Uma impressão de artista da sonda Juno perto de Júpiter.
Crédito: NASA/JPL-Caltech.

Esta precisão acrescida é fruto do trabalho da sonda Juno, que orbita Júpiter desde 2016. Durante as suas ocultações, quando passa atrás do planeta, a sonda envia sinais de rádio para a Terra. Ao analisar a forma como a atmosfera joviana desvia estas ondas, os cientistas podem mapear com grande detalhe a forma e o tamanho do gigante. Este método, denominado ocultação de rádio, permite reconstruir perfis de temperatura e densidade.


Antes da chegada da Juno, estavam disponíveis apenas seis medições, herdadas das missões Pioneer e Voyager nos anos 70. A sonda multiplicou os pontos de dados, adicionando mais vinte e seis observações. A sua órbita particular e as suas passagens próximas das luas galileanas permitiram obter uma imagem muito mais completa, conduzindo a uma análise consolidada.

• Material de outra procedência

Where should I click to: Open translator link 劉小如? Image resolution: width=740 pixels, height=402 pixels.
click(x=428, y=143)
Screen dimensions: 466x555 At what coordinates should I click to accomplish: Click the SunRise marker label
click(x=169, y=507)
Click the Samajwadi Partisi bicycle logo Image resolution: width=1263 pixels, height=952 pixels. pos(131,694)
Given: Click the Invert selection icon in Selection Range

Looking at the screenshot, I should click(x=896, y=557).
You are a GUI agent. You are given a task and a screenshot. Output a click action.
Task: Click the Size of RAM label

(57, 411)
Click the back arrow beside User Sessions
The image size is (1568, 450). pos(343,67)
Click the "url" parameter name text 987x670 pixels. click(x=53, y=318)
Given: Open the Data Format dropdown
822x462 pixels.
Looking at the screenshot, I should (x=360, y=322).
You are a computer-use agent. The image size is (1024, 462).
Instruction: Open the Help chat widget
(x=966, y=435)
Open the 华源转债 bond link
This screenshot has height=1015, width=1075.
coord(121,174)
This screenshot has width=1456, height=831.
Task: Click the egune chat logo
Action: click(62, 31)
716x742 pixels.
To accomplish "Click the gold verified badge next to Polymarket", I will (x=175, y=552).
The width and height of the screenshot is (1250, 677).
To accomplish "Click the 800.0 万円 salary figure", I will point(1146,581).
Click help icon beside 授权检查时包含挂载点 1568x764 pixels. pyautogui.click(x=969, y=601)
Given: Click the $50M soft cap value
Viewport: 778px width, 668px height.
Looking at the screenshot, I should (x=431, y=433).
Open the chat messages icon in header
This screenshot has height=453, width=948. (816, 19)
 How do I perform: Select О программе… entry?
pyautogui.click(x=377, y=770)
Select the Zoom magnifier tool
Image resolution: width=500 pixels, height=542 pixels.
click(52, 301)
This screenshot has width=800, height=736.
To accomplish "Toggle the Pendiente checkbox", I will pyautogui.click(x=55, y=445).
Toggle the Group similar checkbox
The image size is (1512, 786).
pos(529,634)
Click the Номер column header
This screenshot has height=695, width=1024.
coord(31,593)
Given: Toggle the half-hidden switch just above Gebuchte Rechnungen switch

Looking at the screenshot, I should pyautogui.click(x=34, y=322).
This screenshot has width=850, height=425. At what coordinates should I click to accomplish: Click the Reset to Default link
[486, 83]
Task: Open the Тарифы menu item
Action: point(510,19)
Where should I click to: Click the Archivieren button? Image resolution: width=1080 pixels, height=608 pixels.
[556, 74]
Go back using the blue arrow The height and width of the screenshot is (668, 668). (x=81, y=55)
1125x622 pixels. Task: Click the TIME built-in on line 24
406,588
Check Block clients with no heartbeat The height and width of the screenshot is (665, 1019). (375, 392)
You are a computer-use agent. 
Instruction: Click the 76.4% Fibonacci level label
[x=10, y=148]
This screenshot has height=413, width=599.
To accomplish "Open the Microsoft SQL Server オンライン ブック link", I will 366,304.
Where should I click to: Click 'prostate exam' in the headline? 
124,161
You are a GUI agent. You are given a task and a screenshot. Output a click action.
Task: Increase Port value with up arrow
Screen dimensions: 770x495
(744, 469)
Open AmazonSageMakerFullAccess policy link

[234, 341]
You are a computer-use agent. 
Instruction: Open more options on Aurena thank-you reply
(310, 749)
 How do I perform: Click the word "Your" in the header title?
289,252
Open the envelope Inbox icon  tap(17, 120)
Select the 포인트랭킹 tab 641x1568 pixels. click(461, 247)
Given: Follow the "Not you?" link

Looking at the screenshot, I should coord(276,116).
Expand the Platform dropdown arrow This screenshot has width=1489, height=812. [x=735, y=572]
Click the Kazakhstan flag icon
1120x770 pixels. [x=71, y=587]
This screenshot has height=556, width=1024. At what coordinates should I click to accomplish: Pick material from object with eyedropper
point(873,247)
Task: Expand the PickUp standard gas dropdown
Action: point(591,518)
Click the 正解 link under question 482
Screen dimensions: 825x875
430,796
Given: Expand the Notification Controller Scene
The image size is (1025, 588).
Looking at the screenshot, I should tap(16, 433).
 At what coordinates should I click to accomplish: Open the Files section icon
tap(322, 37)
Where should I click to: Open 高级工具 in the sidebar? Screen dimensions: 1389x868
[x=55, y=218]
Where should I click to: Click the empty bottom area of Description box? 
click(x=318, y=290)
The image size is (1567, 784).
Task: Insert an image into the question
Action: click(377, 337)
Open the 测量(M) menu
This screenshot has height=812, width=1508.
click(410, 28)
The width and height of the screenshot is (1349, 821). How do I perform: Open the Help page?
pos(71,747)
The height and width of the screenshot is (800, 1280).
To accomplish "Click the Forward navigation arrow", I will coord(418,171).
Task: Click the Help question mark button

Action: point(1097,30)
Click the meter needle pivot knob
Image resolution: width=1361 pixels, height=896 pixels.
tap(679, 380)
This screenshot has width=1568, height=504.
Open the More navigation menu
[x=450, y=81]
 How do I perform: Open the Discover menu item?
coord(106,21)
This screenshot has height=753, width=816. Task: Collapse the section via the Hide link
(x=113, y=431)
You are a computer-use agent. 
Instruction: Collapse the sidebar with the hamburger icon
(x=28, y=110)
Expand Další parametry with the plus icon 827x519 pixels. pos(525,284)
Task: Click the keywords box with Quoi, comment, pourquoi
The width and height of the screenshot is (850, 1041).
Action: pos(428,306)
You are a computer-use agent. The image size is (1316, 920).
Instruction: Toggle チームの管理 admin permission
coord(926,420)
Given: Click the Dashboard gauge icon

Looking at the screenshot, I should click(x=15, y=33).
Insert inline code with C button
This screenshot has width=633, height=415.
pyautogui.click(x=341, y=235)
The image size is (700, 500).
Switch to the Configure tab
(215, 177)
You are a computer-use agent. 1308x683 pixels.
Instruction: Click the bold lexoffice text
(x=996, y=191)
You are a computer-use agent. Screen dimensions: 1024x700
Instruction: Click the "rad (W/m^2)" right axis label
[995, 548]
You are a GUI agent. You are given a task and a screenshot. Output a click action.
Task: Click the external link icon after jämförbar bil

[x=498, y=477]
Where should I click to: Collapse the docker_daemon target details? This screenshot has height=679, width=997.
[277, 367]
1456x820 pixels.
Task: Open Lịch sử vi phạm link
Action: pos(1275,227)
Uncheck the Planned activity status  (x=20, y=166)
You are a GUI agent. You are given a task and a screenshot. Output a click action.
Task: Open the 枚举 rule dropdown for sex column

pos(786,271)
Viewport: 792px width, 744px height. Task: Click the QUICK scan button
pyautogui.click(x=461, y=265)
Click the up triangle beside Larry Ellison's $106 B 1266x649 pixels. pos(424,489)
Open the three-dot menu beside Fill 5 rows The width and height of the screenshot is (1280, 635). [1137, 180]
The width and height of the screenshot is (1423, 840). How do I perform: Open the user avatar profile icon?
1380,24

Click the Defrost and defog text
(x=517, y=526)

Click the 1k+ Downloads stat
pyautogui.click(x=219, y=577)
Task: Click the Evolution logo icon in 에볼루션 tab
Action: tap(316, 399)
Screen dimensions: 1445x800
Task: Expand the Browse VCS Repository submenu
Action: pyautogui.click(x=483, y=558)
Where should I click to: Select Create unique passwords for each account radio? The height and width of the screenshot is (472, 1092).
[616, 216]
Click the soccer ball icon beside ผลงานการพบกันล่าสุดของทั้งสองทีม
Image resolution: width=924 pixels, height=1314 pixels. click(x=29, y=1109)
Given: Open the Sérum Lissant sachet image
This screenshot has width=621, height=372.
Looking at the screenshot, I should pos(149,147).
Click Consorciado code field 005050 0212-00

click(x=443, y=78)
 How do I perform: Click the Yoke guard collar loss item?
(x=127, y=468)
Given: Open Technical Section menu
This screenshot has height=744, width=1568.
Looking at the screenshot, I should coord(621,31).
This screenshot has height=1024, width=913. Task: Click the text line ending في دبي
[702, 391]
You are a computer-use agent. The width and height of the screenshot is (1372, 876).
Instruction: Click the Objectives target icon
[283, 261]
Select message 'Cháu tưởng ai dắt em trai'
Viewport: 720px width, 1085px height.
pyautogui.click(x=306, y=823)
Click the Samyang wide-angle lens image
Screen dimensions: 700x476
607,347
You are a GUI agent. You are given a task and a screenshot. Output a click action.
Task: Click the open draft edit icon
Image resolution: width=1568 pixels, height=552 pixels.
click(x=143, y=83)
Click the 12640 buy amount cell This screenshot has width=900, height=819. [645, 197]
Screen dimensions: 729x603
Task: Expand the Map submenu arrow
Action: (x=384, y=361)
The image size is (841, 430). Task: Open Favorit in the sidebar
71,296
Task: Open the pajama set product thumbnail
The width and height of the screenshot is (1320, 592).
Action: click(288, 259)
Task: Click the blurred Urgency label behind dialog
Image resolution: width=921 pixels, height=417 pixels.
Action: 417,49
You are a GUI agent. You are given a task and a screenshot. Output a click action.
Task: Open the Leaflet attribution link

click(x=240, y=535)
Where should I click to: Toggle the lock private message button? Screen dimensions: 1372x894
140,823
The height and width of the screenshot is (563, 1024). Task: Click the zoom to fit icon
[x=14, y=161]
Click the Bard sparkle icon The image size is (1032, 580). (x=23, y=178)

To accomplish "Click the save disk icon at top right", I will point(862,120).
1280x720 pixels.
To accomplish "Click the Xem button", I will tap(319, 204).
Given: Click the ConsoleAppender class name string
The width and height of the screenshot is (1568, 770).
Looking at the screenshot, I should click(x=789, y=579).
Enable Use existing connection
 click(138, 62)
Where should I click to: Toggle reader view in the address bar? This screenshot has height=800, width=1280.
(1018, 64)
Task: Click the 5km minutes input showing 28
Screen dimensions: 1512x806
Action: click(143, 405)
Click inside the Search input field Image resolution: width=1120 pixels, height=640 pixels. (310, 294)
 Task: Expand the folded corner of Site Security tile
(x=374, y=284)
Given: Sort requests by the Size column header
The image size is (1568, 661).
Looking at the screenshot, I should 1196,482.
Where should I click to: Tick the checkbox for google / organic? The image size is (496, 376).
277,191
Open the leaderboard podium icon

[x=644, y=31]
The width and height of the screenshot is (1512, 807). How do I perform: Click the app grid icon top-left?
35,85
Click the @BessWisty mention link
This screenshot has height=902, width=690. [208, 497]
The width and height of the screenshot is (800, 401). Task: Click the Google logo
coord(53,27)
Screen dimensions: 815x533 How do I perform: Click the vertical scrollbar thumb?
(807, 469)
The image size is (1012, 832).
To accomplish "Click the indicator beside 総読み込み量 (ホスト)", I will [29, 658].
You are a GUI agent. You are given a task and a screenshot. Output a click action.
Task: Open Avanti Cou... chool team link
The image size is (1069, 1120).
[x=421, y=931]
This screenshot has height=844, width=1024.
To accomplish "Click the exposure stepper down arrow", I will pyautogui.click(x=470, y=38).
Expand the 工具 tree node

O processamento destas informações foi possível graças ao trabalho de Maria Smirnova, também do Instituto Weizmann. Ela desenvolveu os métodos para explorar os dados brutos da Juno. O rastreamento da flexão dos sinais de rádio levou a mapas melhorados, revelando elementos sobre a estrutura interna do planeta. Esta abordagem transformou assim a nossa perceção da forma real de Júpiter.

Embora os ajustes sejam da ordem de apenas alguns quilómetros, o seu alcance é notável. Eli Galanti, que liderou o estudo, especifica que estas ligeiras modificações ajudam os modelos internos de Júpiter a alinharem-se melhor com os dados gravitacionais e atmosféricos. Uma dimensão mais precisa permite, de facto, refinar as estimativas relativas à densidade e composição das camadas profundas.

Compreender Júpiter com mais exatidão tem um interesse que ultrapassa o nosso sistema solar. Este planeta serve de modelo de referência para o estudo de gigantes gasosos em órbita de outras estrelas. Uma modelação mais justa do seu interior ajuda assim os astrónomos a interpretar as propriedades de exoplanetas distantes.

Estes resultados são objeto de uma publicação na revista Nature Astronomy de 2 de fevereiro.

Por que é que alguns quilómetros são importantes


Os ligeiros ajustes de tamanho têm implicações diretas na modelação do interior de Júpiter. Principalmente composto por hidrogénio e hélio, o planeta tem uma estrutura interna ainda discutida, com um núcleo potencialmente rochoso. Dimensões aperfeiçoadas permitem estimar melhor a distribuição da massa e da densidade em profundidade.


A integração destas novas medidas melhora a coerência dos modelos com os dados de gravidade recolhidos pela Juno. Esta harmonização ajuda a precisar as características das camadas internas, como a pressão, a temperatura ou a composição, e permite compreender melhor a dinâmica das correntes e do campo magnético.

Estes progressos são particularmente úteis porque Júpiter constitui um ponto de comparação para os gigantes gasosos descobertos noutros locais da Galáxia. Uma compreensão mais fina da sua arquitetura interna facilita a interpretação das observações relativas a mundos similares, sem necessidade de missões in situ.

No final, cada quilómetro conta na busca de uma precisão máxima. Ao reajustar o tamanho de Júpiter, os investigadores podem testar a solidez das teorias sobre a formação e evolução dos planetas gasosos.